Introduction and aims: Interleukin (IL)-38 has been identified as an anti-inflammatory cytokine; however, its specific role in temporomandibular joint (TMJ) synovial inflammation and the identity of its functional receptors remain elusive. This study aimed to investigate the therapeutic efficacy of IL-38 in TMJ synovial inflammation and to elucidate its potential receptor mechanisms. Methods: A rat model of temporomandibular joint osteoarthritis (TMJOA) was established via bilateral TMJ injection of mono-iodoacetate (MIA). Fifteen Sprague–Dawley (SD) rats were randomly allocated into three groups: sham (PBS), model (MIA), and treatment (MIA +human recombinant IL-38, hIL-38). Protein BLAST analysis was utilized to predict IL-38 function and receptor affinity. Synovial histopathology was assessed using HE staining. Quantitative real-time PCR (qPCR) was employed to quantify inflammatory gene expression, while immunohistochemistry (IHC) was utilized to detect inflammatory proteins and IL-1 receptor type 1 (IL-1R1) expression.
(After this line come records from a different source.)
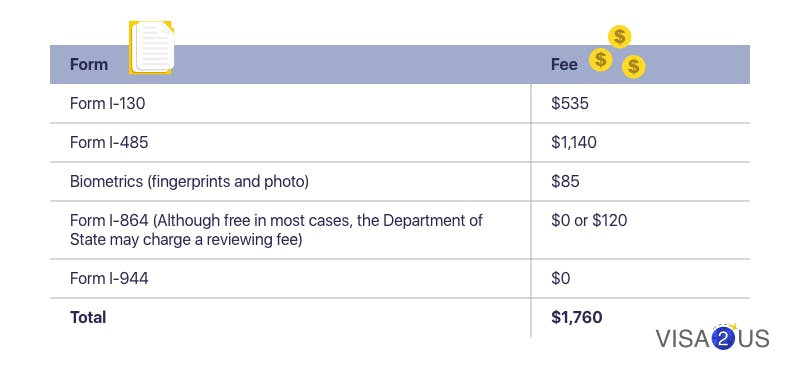Click the gold coin beside Fee
The image size is (800, 383).
(601, 60)
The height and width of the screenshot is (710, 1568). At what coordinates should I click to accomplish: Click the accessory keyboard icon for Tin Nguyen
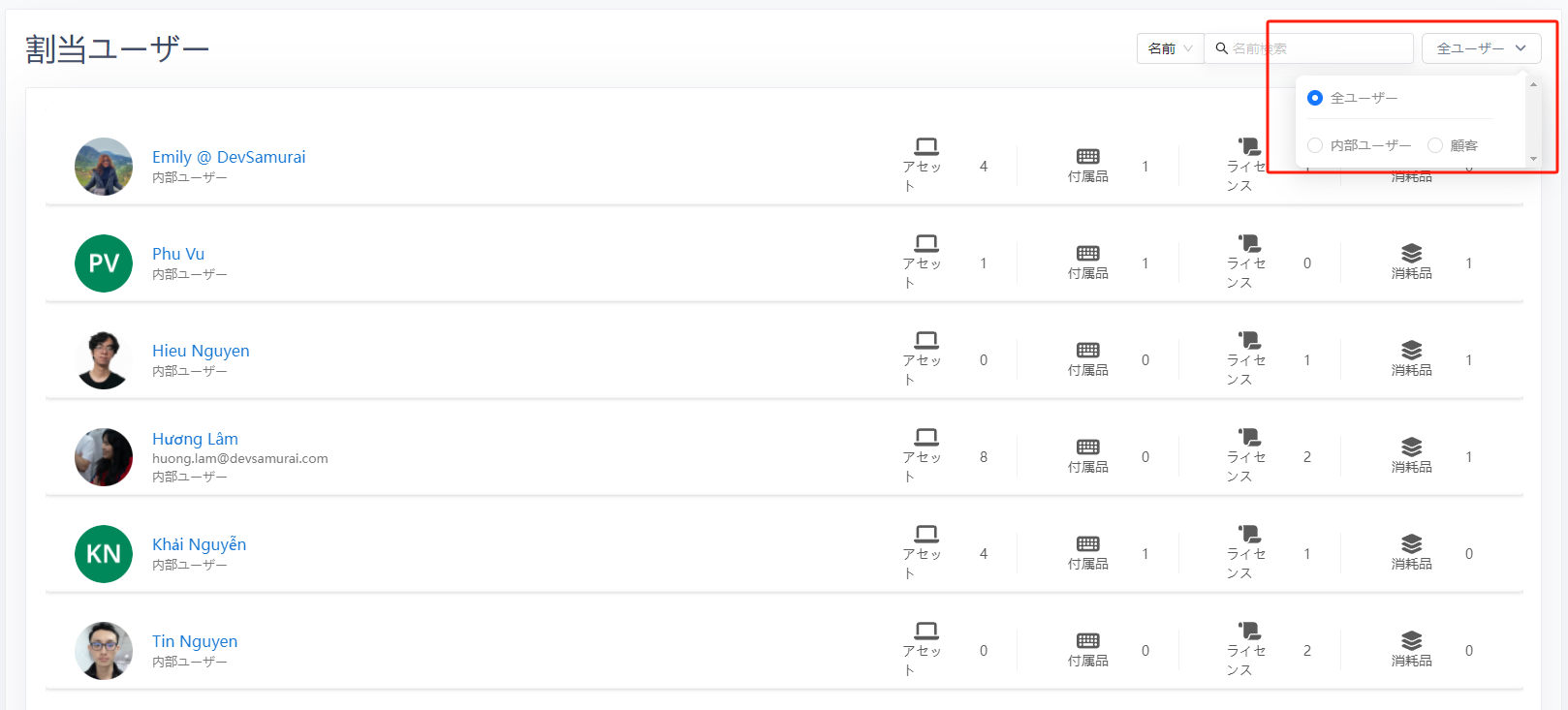tap(1088, 640)
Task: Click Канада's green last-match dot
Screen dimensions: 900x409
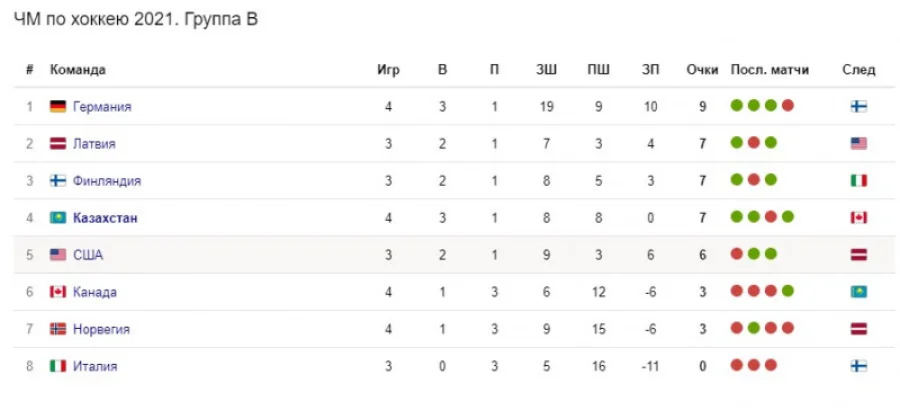Action: [x=788, y=291]
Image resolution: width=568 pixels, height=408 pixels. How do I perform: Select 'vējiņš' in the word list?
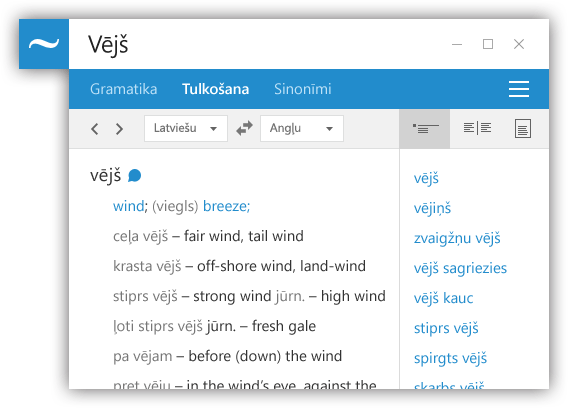click(433, 208)
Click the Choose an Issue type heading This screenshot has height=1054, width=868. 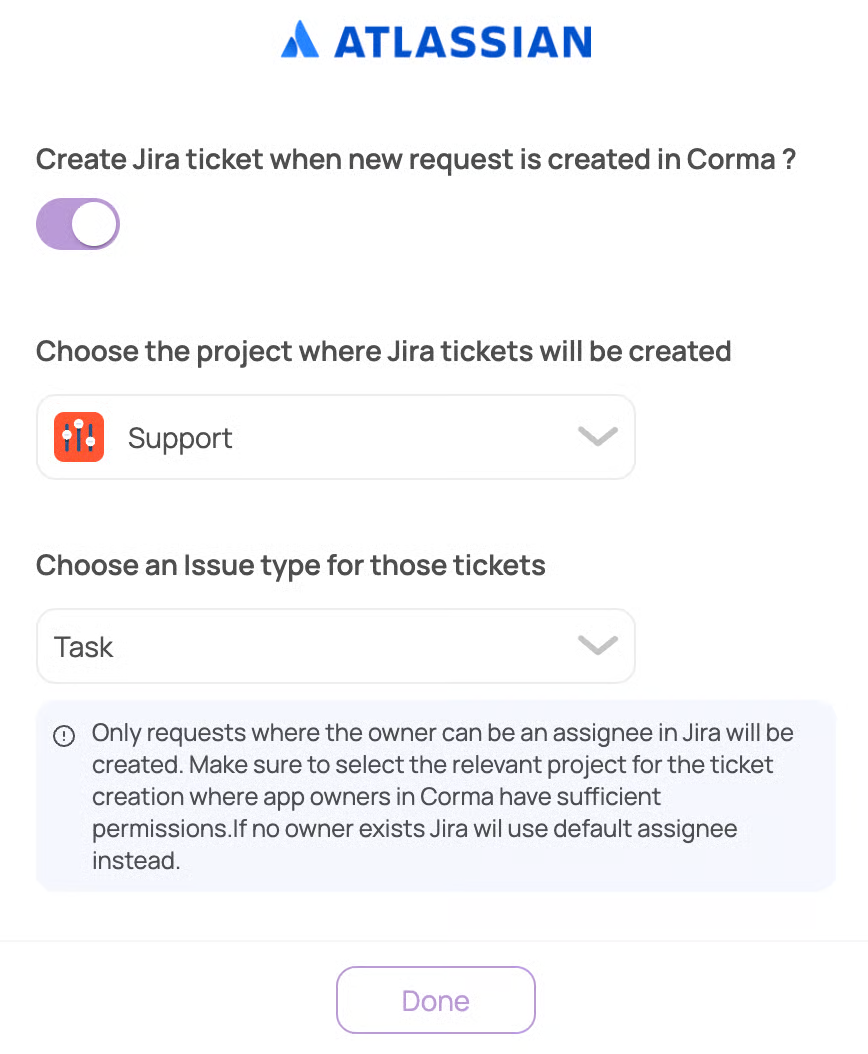coord(290,565)
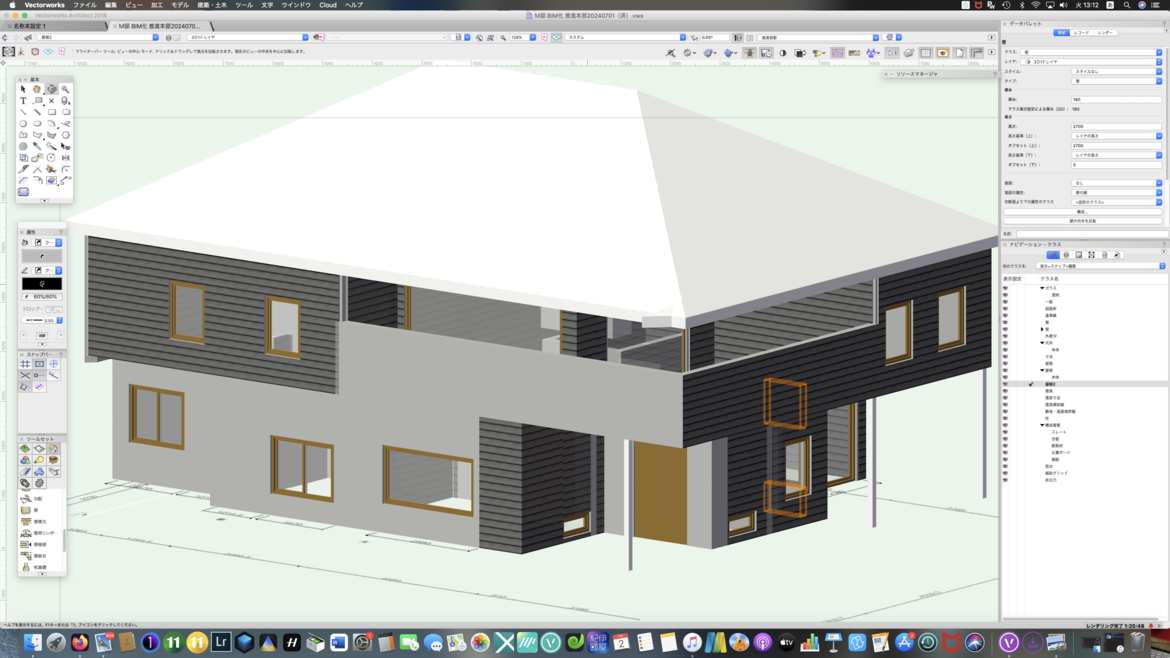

Protein–protein interaction (PPI) network and protein-protein docking analyses were performed to predict the interaction between IL-38 and IL-1R1. Results: IL-38 exhibited 43% identity and 55% positivity with interleukin-1 receptor antagonist (IL-1Ra), its precursor, and its isoforms X1 and X2. HE staining demonstrated that hIL-38 significantly reduced synovial inflammatory cell infiltration. IHC staining revealed that hIL-38 inhibited macrophage infiltration (CD68⁺) and suppressed the expression of iNOS and COX-2, thereby attenuating synovial inflammation. Docking and PPI analyses corroborated a direct interaction between IL-38 and IL-1R1. Furthermore, IHC staining indicated that IL-38 down-regulated the protein levels of IL-1R1, NF-κB p65, and IL-1β. Conclusions: IL-38 functions as a novel anti-inflammatory cytokine that alleviates TMJ synovial inflammation, potentially by antagonizing IL-1R1 and blocking the NF-κB signalling cascade. Clinical Relevance: IL-38 may offer a novel therapeutic strategy for alleviating synovial inflammation in TMJOA.